Da poco eletto alla Presidenza del Forum delle Famiglie, Gigi De Palo ha ritenuto opportuno dire subito come la pensa; identificare il “nemico”, l’errore storico, da mai più ripetere. E sapete qual è l’errore?

Forniamo un indizio. Chi è oggi alla guida, de facto, della Cei? Mons. Nunzio Galantino. E cosa vuole il monsignore dal Forum?

Che prenda le distanze dall’era Ruini, dall’era Benedetto XVI, dal Forum impegnato, come lo fu in passato, anche pubblicamente, a difesa della famiglia.

Galantino non lo ha mai nascosto: l’era Ruini va cancellata; il Family day del 2007 fu un errore; la manifestazione del 20 giugno sul gender non andava fatta.

Ebbene, se il capo vuole così, i laici obbedienti, devono adeguarsi.

Così, forse maliziosamente, viene da pensare, leggendo la dichiarazione di De Palo:

«Il Family day è stato uno dei più grandi fallimenti che abbia visto. Due milioni di famiglie in piazza e il quoziente familiare ancora non c’è…»

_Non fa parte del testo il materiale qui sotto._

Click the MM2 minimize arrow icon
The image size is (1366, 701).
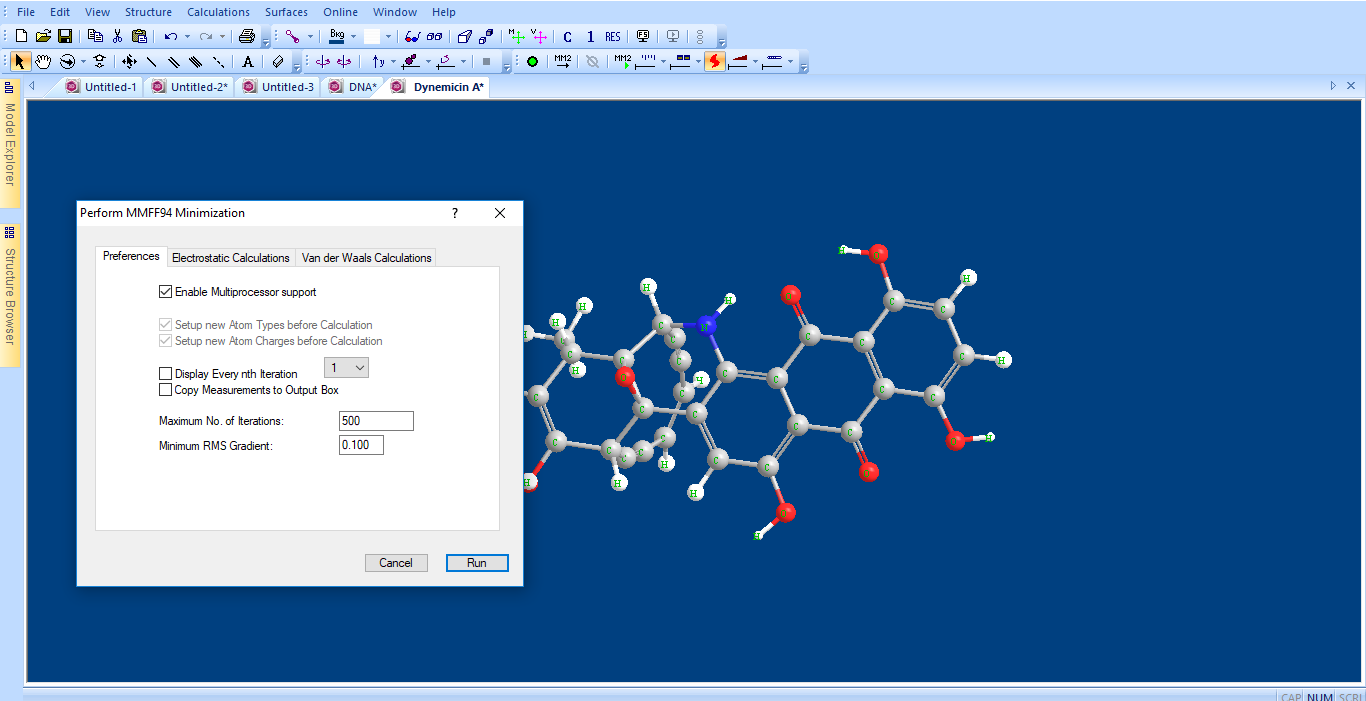(x=563, y=62)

Due milioni di persone in piazza sarebbero un grande fallimento? E questo perchè ad oggi non c’è il quoziente familiare? Qualcuno ricorda perchè fu convocato il family day?

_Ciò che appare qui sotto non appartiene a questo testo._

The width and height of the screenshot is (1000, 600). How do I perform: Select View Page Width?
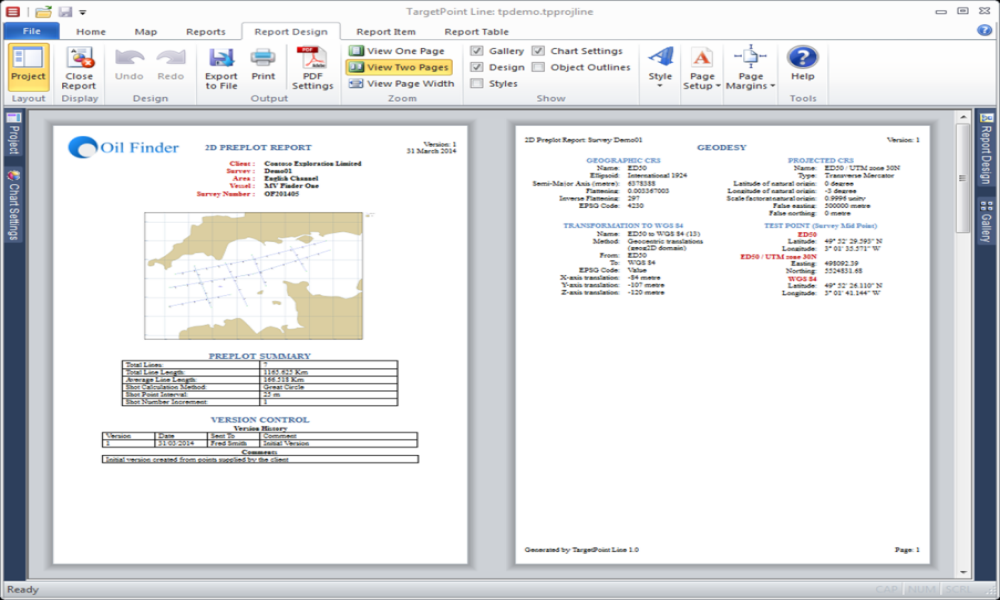pyautogui.click(x=401, y=84)
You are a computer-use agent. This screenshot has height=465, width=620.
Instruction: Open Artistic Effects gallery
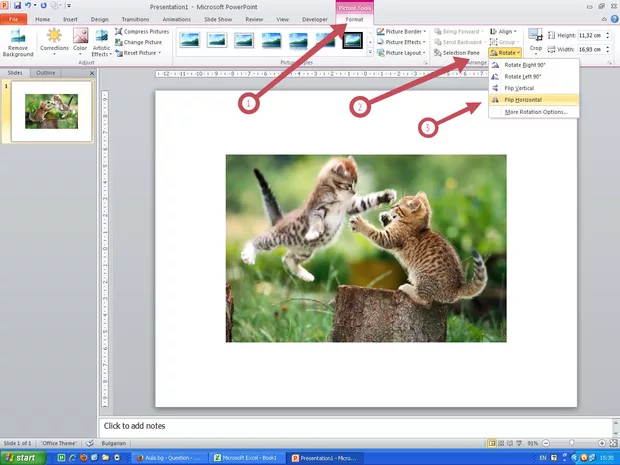[x=101, y=42]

Per fermare i Dico. E i Dico furono fermati. Come si può parlare di fallimento, di una inziativa che ottiene l’obiettivo che si era posta?

Non si ottenne il quoziente familiare, certo, ma: 1) non era l’obiettivo primario; 2) se si ragiona così andrebbero messe sotto processo alcune decine di legislature democristiane e non, più che una manifestazione, che, come si sa, non possiede il potere di fare le leggi.

Tanto più che De Paolo, mentre stigmatizza il Family day, non può non ricordare: io allora c’ero.
Allora che senso ha, 8 anni dopo, rinnegare un fatto così lontano? Proprio nei giorni in cui che si discuta in parlamento la nuova versione, molto peggiorata, dei Dico.

È forse un segnale a Galantino, e, come a lui, così alla sua pupilla, Maria Elena Boschi?

Vorremmo aggiungere alcuni dettagli:

1) quando De Palo sostiene che si è trasformata la famiglia «in un concetto astratto, ideologico, identitario», ripete la lezione di Galantino e compagnia (dimenticando non solo di aver partecipato al Family day, ma di aver a tal punto aderito al progetto ruiniano, da divenire presidente di Scienza & Vita Roma 1). Il problema però è mal posto; così mal posto che sino a poco tempo fa anche De Palo parlava diversamente. L’ideologia non è quella di coloro che difendono il matrimonio, ma quella di coloro che lo vogliono distruggere. De Palo non deve aver molto chiaro cosa è la famiglia, benché faccia il presidente del Forum delle Famiglie.

2) Quando De Palo afferma che «il Forum non è l’ennesimo ente che scimmiotta la politica, ma uno strumento nuovo che vuole dare voce al paese reale. Fare lobbying non è il ruolo del forum», vuole forse far dimenticare che sino a ieri le sue manifestazioni pubbliche erano strettamente collegate alla sua azione di politico, assessore con Alemanno e consigliere, nel comune di Roma?

3) Vuole far dimenticare di essere stato il principale promotore, negli stessi giorni della neonata Manif pour Tous Italia, cioè nel luglio 2013, di un flash mob davanti a Montecitorio, contro la legge Scalfarotto sull’omofobia?